Single-molecule microscopy (SiM-KARTS) and chemical probing (SHAPE) of lncRNA

Long noncoding RNAs (lncRNAs) provide a wealth of potential as therapeutic targets and diagnostic biomarkers. Several heart-specific lncRNAs have been identified, including ones that play important roles in heart health and disease. Despite their importance, the mechanisms by which these lncRNAs affect the heart have not been dissected at the molecular level. We propose to utilize single-molecule fluorescence techniques to determine the structure and molecular mechanism of a heart-specific lncRNA, Myheart (Mhrt), which protects the heart under conditions of stress.

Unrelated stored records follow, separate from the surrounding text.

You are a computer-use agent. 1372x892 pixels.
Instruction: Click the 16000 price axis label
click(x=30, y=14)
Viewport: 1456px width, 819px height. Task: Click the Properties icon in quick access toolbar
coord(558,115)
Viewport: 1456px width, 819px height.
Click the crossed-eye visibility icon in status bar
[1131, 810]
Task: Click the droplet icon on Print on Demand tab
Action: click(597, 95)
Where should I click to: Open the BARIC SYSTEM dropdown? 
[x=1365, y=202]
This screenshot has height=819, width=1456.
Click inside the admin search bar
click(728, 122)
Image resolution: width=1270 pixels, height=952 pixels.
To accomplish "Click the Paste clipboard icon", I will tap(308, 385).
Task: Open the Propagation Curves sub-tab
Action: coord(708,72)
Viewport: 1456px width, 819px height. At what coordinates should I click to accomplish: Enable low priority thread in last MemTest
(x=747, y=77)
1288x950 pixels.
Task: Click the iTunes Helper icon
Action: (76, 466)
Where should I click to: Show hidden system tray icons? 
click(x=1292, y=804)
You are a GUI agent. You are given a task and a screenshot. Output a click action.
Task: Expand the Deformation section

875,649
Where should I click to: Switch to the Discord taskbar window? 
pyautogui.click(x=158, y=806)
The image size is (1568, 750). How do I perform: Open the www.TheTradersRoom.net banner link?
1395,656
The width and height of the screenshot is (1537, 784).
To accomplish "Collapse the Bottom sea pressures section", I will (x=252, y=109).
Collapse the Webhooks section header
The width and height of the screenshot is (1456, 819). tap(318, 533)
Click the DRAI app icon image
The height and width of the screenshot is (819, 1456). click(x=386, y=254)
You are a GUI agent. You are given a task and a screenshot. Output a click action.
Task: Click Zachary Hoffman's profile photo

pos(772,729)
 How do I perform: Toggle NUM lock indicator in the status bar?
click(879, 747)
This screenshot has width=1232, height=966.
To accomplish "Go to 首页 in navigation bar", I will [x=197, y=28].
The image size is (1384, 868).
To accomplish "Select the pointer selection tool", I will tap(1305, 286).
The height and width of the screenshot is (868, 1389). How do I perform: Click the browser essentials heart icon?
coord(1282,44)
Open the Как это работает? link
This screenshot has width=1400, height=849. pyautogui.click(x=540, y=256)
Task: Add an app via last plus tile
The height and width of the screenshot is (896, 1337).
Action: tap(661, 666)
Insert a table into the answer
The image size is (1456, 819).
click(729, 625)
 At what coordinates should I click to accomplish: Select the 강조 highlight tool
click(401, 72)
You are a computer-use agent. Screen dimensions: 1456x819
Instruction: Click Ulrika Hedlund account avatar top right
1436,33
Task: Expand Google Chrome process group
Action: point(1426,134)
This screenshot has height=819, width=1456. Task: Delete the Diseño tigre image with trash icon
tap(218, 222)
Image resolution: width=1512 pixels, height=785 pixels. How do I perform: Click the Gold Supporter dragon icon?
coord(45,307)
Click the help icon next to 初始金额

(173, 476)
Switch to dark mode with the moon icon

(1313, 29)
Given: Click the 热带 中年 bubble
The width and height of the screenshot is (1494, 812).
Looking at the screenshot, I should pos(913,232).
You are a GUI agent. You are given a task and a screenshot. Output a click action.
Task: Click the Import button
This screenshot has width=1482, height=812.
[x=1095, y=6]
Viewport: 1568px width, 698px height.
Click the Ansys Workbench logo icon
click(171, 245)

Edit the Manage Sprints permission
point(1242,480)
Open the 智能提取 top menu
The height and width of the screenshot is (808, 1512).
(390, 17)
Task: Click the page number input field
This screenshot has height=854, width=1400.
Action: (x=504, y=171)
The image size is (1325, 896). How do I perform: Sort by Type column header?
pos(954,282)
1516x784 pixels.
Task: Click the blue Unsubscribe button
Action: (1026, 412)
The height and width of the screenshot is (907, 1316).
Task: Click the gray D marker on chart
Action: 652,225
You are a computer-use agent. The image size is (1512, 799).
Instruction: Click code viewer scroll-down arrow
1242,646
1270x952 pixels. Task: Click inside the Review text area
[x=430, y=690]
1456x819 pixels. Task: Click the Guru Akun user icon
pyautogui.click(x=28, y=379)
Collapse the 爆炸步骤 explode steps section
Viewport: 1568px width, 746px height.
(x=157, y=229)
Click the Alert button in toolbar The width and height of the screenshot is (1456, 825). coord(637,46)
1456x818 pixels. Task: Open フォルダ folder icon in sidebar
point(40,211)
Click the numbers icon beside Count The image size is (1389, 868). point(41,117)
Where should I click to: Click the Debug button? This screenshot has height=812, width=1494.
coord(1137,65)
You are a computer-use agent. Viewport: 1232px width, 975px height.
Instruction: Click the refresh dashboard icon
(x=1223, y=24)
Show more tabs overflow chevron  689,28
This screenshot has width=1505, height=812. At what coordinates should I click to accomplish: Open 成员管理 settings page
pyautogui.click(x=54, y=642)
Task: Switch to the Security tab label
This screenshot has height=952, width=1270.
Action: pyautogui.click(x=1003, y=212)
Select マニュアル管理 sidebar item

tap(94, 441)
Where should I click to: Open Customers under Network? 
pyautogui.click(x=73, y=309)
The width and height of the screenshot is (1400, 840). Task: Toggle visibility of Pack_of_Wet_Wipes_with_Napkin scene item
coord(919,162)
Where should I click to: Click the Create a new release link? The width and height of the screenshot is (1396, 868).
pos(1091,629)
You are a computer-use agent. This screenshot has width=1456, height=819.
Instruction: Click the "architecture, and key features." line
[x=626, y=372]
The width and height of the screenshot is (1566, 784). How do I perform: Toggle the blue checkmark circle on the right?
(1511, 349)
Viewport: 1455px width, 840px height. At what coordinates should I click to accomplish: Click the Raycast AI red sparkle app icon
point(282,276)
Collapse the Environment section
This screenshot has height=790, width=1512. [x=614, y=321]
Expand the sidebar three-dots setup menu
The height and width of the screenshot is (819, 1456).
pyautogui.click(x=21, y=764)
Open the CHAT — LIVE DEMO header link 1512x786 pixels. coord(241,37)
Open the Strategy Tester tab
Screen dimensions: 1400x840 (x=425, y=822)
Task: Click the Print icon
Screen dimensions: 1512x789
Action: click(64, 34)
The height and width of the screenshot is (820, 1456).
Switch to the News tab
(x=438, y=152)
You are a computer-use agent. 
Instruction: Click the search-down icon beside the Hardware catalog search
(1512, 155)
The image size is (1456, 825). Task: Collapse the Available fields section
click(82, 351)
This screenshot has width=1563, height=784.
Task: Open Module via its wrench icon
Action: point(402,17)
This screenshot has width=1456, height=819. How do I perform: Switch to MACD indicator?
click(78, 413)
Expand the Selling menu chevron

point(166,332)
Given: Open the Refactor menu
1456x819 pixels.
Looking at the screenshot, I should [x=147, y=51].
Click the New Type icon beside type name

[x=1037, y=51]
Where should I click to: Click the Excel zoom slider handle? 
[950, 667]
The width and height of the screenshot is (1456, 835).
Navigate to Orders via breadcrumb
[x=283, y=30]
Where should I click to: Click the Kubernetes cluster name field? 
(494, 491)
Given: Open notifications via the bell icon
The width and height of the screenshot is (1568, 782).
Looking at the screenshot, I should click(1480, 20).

Mhrt binds to and sequesters a chromatin remodeling enzyme called Brg1, enabling certain key transcripts to be produced at basal levels. This projects intends use a technique called Single-Molecule Analysis of RNA Transient Structure (SiM-KARTS) to probe the structure and folding dynamics of the RNA in isolation. Small model systems based on a heart-specific lncRNA were constructed in order to provide a baseline for rigorous interpretation of SiM-KARTS data. The structure of Mhrt was also investigated using chemical probing methods. Expression of Brg1 in E. coli and insect cells was attempted to enable study of the coupling between Mhrt structure and Brg1 binding, and between Brg1 binding to Mhrt and to chromatin. Methods This dataset was collected through analysis of gel electrophoresis, single-molecule fluorescence imaging, and analysis of the protein content of cells.